Politica

San Marino. Le opposizioni bocciano il Piano Strategico Territoriale: quella legge non ci appartiene, hanno già apparecchiato la tavola per qualcuno

di Angela Venturini.

È un lungo cahier de doléances quello che narrano le opposizioni al termine dell’esame in sede referente della legge sulla Pianificazione Strategica Territoriale, ancorché terminato con largo anticipo. Questioni di metodo, ma soprattutto di contenuto, con ampi risvolti politici su tutta la questione.

Tirava una brutta aria anche in maggioranza – rivela Gaetano Troina, DMLabbiamo sentito litigate e male parole sia nell’aula della commissione, sia nelle stanze adiacenti”. Esattamente come avevano anticipato già una settimana fa tutti e tre i gruppi di opposizione, conferma che quella legge non piace a nessuno di loro. “Libera, che esprime la Segreteria Territorio, aveva sempre detto che bisognava lavorare a un nuovo PRG; invece, ha sconfessato questa linea giustificandosi che qualcosa del testo di Boeri è stato mantenuto”. Tra i problemi preminenti, il fatto che novità quali lo studentato, il cohousing e le comunità abitative, pienamente condivisibili, hanno vincoli temporali limitati, scaduti i quali possono diventare qualsiasi altra cosa. Non c’è divieto alcuno a modificarne la destinazione, siano essi edificati su aree pubbliche o private. “In sostanza – spiega ancora Troina – questa legge va a cristallizzare prassi e abitudini nell’ambito delle Varianti e dei Piani Particolareggiati, dove la politica ha sempre sguazzato. Il meccanismo è rimasto inalterato”. Poi racconta anche che non era stato previsto neppure chi dovesse abitare in queste strutture.

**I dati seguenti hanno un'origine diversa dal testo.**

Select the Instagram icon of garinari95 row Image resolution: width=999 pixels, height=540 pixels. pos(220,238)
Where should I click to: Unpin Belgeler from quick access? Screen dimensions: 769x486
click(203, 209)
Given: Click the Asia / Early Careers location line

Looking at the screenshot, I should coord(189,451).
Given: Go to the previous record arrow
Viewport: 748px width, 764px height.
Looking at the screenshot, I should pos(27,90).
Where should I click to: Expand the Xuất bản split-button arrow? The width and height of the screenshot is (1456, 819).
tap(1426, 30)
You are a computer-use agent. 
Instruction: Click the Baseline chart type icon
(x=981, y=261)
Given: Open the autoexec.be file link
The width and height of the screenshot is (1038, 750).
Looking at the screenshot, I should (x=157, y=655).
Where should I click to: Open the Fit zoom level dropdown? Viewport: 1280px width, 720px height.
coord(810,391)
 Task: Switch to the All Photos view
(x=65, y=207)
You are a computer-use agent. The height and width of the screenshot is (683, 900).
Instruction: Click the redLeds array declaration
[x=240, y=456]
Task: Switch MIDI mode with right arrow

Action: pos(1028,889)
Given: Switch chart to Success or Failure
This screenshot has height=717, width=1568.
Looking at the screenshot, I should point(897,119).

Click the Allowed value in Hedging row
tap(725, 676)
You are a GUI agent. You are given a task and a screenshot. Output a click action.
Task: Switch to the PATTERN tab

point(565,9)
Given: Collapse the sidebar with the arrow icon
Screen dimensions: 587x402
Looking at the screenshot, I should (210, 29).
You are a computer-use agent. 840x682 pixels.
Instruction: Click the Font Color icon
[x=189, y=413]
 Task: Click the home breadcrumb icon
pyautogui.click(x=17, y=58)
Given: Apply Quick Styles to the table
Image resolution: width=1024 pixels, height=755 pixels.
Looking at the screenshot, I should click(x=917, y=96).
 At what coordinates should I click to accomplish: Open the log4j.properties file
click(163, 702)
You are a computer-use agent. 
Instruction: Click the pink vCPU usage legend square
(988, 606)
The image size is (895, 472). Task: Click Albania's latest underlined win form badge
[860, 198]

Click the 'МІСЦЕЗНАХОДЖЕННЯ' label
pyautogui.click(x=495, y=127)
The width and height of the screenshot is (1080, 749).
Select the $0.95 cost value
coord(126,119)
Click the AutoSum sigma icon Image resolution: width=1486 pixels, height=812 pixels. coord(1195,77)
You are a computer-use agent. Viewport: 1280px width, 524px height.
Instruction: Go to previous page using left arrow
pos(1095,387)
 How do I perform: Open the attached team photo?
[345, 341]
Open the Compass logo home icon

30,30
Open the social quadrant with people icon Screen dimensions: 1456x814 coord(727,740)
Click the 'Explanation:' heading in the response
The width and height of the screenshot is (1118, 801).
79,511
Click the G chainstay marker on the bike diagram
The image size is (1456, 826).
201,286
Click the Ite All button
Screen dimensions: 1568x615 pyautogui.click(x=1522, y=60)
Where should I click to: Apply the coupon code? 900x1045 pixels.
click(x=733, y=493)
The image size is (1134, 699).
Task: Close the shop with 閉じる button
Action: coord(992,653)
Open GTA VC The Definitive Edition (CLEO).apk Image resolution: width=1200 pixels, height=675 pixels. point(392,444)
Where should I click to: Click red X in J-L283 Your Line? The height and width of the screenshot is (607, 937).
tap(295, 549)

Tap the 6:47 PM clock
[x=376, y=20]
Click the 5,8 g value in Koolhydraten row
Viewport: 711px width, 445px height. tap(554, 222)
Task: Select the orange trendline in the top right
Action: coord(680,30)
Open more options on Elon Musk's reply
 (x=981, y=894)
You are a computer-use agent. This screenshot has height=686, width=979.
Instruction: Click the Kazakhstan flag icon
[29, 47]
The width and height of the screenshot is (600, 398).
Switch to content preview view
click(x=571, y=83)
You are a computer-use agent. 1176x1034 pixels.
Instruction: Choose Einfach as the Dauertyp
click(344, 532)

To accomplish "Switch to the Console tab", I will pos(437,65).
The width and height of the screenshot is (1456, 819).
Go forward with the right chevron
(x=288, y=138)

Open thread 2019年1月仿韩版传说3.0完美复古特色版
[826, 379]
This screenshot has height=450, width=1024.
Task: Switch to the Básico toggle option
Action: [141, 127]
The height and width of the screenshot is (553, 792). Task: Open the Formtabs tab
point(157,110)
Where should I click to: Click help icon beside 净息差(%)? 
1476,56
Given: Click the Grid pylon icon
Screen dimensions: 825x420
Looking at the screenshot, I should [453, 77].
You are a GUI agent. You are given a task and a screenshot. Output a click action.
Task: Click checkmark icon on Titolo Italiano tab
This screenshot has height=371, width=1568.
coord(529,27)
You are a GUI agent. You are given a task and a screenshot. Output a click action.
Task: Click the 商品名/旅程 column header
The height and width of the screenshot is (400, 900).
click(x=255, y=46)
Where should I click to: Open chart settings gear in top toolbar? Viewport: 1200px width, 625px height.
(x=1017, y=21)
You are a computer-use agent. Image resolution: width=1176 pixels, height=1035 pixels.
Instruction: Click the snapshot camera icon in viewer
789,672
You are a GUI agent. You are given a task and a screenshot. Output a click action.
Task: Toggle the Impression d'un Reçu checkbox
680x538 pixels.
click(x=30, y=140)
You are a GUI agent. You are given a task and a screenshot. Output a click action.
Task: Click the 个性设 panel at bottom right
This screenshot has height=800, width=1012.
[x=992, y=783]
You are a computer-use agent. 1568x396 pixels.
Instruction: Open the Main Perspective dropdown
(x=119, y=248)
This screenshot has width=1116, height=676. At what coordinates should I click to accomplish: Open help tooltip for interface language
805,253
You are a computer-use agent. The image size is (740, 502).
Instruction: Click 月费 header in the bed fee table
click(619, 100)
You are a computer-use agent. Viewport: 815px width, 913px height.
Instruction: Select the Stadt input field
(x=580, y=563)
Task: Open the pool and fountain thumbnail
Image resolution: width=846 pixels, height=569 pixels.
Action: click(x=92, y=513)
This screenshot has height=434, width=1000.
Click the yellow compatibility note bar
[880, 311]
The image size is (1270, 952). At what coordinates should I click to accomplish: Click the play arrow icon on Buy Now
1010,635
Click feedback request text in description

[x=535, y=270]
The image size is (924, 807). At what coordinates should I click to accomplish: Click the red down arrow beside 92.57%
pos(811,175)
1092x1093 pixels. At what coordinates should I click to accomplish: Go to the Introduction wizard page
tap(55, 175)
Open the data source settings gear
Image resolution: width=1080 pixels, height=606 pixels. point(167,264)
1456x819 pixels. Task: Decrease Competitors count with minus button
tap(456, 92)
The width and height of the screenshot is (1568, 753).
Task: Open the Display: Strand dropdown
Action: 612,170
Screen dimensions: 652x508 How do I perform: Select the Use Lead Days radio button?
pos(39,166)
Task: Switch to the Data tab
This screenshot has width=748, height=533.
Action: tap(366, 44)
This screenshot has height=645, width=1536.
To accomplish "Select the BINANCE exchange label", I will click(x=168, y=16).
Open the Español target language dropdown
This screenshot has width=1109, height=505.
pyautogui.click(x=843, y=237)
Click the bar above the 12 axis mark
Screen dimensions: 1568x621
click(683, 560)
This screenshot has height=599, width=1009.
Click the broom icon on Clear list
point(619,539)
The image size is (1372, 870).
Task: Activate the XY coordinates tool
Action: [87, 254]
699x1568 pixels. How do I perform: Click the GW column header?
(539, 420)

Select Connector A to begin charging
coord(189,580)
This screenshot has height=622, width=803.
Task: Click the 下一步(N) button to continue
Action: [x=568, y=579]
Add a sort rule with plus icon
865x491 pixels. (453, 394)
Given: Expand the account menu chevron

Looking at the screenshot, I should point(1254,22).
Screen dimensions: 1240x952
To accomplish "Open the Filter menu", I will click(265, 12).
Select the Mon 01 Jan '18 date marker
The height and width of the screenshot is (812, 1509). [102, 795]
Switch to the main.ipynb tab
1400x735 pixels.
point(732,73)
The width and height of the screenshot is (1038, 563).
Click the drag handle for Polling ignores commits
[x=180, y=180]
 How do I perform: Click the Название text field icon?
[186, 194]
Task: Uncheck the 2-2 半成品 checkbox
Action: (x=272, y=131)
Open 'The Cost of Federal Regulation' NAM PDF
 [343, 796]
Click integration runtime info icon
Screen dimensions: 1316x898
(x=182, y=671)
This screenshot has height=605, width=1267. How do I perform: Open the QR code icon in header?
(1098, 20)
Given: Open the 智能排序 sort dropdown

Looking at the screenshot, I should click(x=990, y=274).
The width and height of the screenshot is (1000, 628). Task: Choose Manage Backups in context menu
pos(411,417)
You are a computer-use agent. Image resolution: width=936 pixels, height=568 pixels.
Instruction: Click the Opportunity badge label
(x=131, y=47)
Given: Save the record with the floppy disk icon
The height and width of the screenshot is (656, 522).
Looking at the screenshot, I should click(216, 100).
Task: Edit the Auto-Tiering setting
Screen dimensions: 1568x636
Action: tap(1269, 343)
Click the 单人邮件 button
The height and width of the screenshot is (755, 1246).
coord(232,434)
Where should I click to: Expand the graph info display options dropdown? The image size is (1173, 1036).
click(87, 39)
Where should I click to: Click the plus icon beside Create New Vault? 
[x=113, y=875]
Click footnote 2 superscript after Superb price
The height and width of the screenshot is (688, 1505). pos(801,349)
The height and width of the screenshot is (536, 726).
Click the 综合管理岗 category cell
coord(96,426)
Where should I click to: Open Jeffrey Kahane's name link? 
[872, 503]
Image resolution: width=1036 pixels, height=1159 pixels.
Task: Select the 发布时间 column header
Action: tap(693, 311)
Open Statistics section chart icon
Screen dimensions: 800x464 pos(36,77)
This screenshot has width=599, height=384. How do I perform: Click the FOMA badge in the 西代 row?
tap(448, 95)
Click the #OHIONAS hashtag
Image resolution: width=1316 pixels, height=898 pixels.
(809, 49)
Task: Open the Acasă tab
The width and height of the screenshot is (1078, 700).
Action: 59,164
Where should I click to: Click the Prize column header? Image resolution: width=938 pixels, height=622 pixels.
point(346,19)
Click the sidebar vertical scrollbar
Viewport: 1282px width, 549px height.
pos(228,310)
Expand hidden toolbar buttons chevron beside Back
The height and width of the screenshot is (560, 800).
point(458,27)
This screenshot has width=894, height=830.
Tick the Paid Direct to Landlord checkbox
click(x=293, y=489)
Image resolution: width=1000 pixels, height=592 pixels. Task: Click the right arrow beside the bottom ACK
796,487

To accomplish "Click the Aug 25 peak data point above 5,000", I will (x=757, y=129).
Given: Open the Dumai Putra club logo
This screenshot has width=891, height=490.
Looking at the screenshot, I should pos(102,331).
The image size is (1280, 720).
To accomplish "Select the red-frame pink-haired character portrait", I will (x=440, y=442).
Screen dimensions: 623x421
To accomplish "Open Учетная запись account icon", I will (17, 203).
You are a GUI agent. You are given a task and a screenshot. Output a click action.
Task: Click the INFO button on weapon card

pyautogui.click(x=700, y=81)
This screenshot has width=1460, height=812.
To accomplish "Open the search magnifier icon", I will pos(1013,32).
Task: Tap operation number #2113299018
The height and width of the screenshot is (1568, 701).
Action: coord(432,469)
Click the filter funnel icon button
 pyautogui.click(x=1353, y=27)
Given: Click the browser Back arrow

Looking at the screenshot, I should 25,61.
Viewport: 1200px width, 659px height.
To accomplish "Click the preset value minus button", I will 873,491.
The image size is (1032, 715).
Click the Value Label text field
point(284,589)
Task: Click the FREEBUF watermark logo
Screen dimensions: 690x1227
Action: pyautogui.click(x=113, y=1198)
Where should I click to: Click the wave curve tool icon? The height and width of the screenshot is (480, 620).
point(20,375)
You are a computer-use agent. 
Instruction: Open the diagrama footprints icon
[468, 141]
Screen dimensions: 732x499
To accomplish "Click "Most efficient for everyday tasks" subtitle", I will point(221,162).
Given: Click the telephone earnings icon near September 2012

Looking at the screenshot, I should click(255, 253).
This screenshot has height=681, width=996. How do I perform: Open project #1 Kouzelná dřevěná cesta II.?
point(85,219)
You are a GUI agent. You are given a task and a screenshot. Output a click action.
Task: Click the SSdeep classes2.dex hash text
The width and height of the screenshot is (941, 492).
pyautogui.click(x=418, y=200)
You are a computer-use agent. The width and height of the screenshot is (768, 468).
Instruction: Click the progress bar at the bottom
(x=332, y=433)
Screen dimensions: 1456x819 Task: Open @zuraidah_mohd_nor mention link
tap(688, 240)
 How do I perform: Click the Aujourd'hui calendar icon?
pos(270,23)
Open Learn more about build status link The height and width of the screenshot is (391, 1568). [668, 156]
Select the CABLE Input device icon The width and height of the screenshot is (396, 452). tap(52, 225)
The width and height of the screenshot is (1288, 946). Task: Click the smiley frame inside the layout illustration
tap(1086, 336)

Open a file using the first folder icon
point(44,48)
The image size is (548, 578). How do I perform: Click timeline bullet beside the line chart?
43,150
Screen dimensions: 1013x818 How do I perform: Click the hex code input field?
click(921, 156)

La legge appena uscita dalla commissione, non ci appartieneafferma perentorio Matteo Casali, RF. Spiega che tutti gli emendamenti presentati dall’opposizione erano abrogativi, quindi velocissimi nella loro trattazione. Pertanto, non c’è stata nessuna forma di ostruzionismo. Semmai ha dovuto lavorare molto la maggioranza per sistemare errori e refusi presenti ovunque. Il nodo centrale rimane l’impostazione della legge. “Avevano il potere di dare una svolta, invece hanno spacchettato il PRG e l’hanno resuscitato. Troppe pressioni e troppi interessi: questa classe politica, così facendo, dimostra di non avere un progetto Paese”. Chiarisce che le famose Zone H sono in mano alla discrezionalità della CPT (Commissione politiche territoriali) e che riguardo alle zone interessate dal dissesto idrogeologico, di cui la legge parla ad ogni pagina, alla fine non si fa niente, perché si rimandano le questioni ad una relazione tecnica. “In questo clima surreale – continua Casali – abbiamo sentito dire che «in CPT, tra una spallata e una leccata, si fa tutto». Si poteva intervenire e mettere in paletti per arginare la CPT; invece, continuerà ad avere mani libere e pieni poteri. È stato davvero uno spettacolo triste”.

Durissimo anche Emanuele Santi, Rete, a cominciare dal metodo. Spiega che c’era un accordo originale tra i gruppi per non accavallare le commissioni tra di loro e con altri impegni istituzionali. Invece, è stata convocata la commissione sanità mentre era in corso la commissione territorio. Poi si è aggiunta anche la convocazione dell’Ufficio di Presidenza, che ha la preminenza su tutto perché convocato dalla Reggenza. Per i gruppi più piccoli, questo vuol dire essere assenti da qualche parte. “Di sicuro, qualcuno ha pensato che la non presenza di Rete, avrebbe potuto agevolare i lavori” commenta amaramente Santi. “La commissione territorio avrebbe potuto slittare a lunedì senza problemi, perché in caso di necessità questo è previsto”.

Riguardo alla Pianificazione Strategica Territoriale, rimane il giudizio negativo: “È uno strumento che porta avanti interessi personali e mantiene consapevolmente il vecchio andazzo. C’è già la tavola apparecchiata per qualcuno e purtroppo non si è fatto un bel servizio al Paese”.

In chiusura, Gaetano Troina, denuncia un’altra grave pecca politica: “Abbiamo assistito ad una sceneggiata in cui venivamo accusati di far perdere tempo e soldi. Mi sento molto offeso di questa cosa. Tanto più che hanno promesso modifiche al Regolamento Consiliare per limitare gli interventi dell’opposizione. Ma se passano il limite, faremo i nostri passi!”